The problem:
Return each line of the material below that contains the word "Check", copying every such line in full.

Data supplied:
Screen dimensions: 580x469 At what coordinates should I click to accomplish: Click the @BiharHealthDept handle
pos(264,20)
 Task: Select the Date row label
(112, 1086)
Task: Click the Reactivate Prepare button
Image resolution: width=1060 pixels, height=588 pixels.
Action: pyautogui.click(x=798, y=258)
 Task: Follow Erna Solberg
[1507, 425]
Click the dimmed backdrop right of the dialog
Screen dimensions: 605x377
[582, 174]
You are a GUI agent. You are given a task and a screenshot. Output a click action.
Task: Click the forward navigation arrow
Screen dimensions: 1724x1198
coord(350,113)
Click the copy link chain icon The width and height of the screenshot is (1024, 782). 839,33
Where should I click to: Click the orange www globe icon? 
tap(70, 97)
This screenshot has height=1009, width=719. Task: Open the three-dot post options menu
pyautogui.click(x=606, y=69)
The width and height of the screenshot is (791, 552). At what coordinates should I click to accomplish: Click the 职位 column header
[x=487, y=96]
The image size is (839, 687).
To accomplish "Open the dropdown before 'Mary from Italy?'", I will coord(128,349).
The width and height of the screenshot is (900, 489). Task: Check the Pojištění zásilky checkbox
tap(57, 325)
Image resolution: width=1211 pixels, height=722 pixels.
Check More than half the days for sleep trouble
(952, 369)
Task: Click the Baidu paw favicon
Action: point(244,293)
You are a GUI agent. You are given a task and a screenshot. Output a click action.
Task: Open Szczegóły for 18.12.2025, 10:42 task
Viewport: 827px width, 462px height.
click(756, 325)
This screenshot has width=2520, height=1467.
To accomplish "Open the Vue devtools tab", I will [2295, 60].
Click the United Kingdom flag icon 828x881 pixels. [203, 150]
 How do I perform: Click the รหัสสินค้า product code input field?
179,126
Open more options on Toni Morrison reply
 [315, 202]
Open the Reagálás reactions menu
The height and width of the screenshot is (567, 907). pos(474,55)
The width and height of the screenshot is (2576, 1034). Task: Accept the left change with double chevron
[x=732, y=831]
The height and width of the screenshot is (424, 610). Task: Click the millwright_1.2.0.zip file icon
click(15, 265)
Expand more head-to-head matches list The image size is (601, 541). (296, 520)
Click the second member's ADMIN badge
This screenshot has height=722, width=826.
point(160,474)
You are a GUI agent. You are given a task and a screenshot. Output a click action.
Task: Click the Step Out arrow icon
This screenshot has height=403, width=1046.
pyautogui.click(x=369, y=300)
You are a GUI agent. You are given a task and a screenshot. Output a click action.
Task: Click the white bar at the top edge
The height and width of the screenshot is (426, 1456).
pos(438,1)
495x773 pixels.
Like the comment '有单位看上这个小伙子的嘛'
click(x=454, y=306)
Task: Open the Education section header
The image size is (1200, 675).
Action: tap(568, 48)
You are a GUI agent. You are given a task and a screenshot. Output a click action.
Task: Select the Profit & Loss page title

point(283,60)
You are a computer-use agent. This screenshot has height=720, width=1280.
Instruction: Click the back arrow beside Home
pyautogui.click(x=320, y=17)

Solution for this task:
The width and height of the screenshot is (900, 489). Task: Check the Pojištění zásilky checkbox
Check More than half the days for sleep trouble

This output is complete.